Vernetzung ist für mich ein wichtiger Grundstein für Lernen und Arbeiten in einer sich rasch wandelnden Welt. Gedrucktes kann schnell veralten. Ein Einzelner kann nicht mehr immer alles wissen. Eine komplexe Aufgabenstellung kann kaum alleine gelöst werden. Es braucht ein Netzwerk von Menschen, um Wissen aktuell zu halten, anzuwenden und Neues zu kreieren.

Von Hugh Macleod, gapingvoid

Vernetzung ist dabei Teil des Persönlichen Wissensmanagements. Ich suche mir wertvolle Quellen, lerne von ihnen und teile wieder mit ihnen. Dank Gesprächen oder Lesen von Beiträgen kann ich direkt vom Erfahrungswissen anderer profitieren. Zeige ich meine eigene Arbeit und stelle sie zur Diskussion, erhalte ich wertvolles Feedback, das mich weiterbringt.
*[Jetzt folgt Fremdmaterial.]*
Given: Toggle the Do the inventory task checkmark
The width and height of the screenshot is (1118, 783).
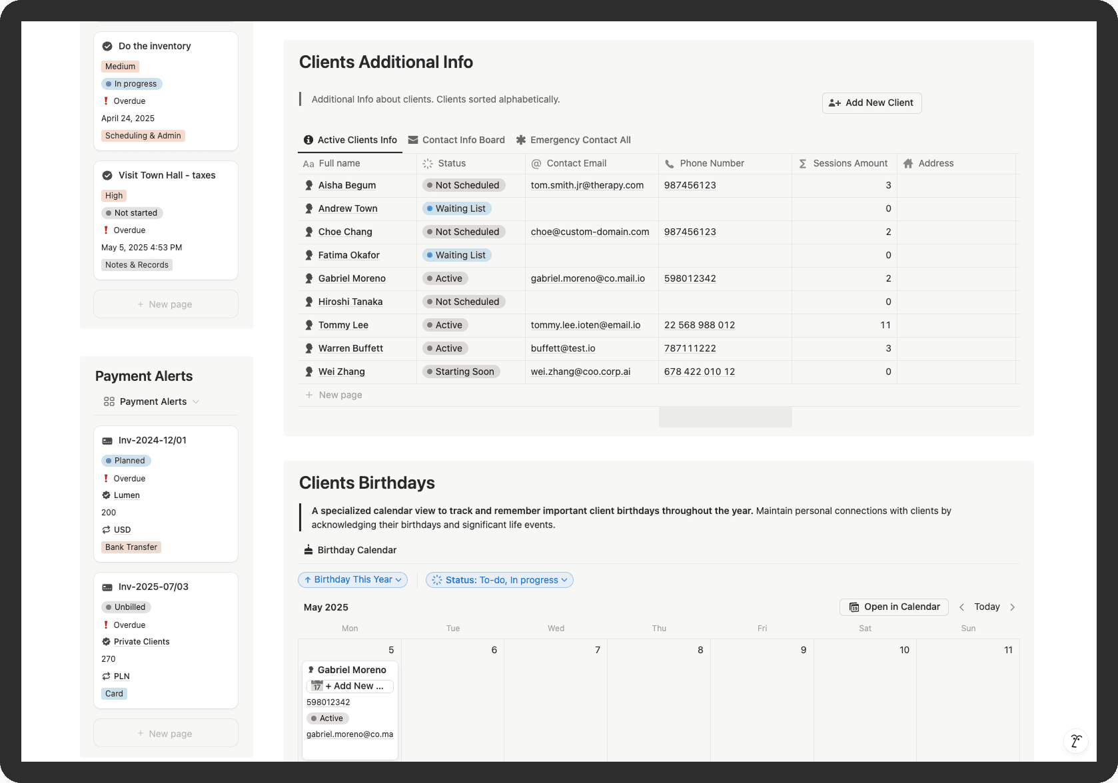Looking at the screenshot, I should point(107,47).
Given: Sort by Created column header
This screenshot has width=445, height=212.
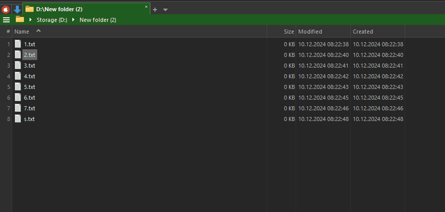Looking at the screenshot, I should click(x=363, y=32).
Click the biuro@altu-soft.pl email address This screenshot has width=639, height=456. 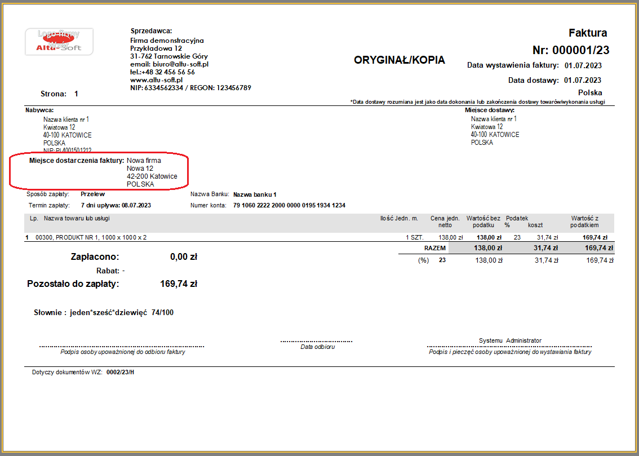170,64
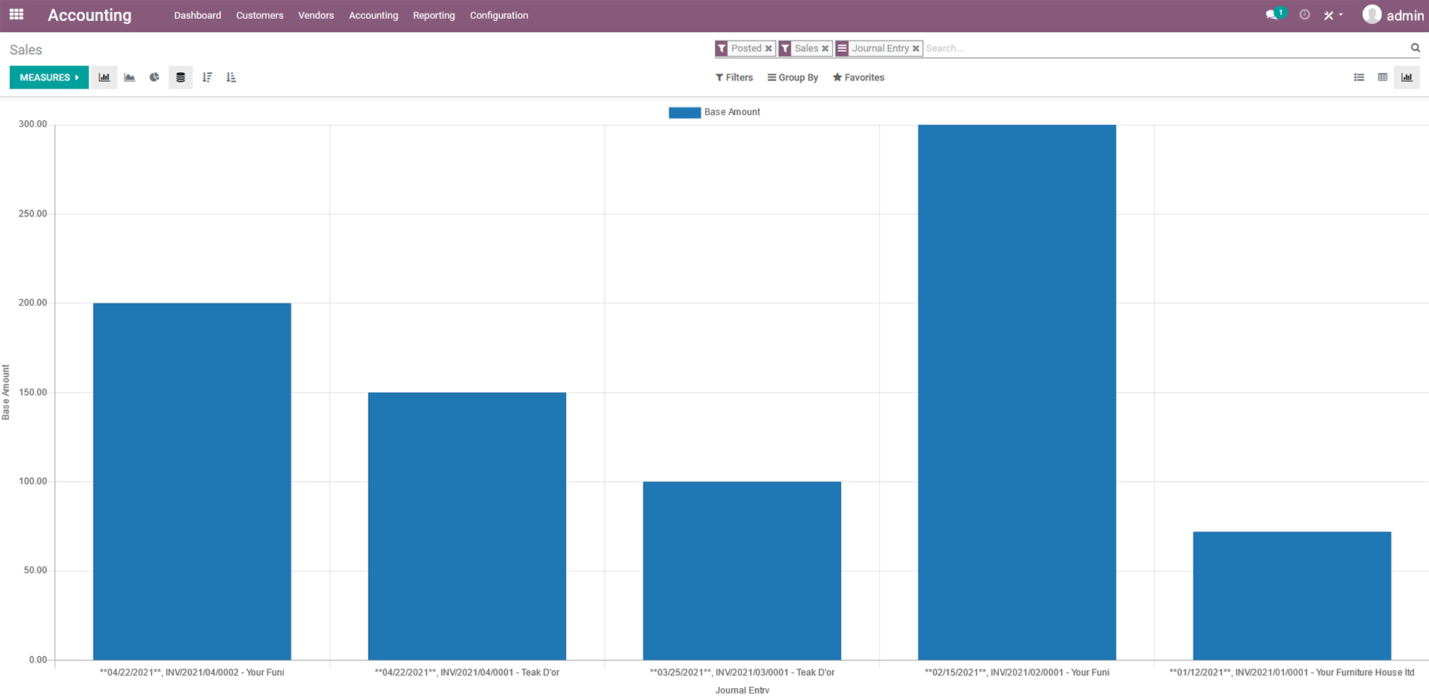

Und helfe anderen dabei, weiterzukommen. Diese Art des individuellen und flexiblen Lernens kann dank des Internets von jedem Einzelnen jederzeit aufgebaut werden.

Wird Vernetzung auf Organisationsebene ermöglicht, fördert dies organisationales Lernen, Wissensmanagement, Zusammenarbeit und Innovation. In allen Organisationen gibt es bereits Menschen, die sich untereinander austauschen und miteinander lernen. Dies muss gefördert und dem Netzwerk die richtige (Lern)Umgebung und die notwendige Anerkennung gegeben werden, damit es wachsen kann.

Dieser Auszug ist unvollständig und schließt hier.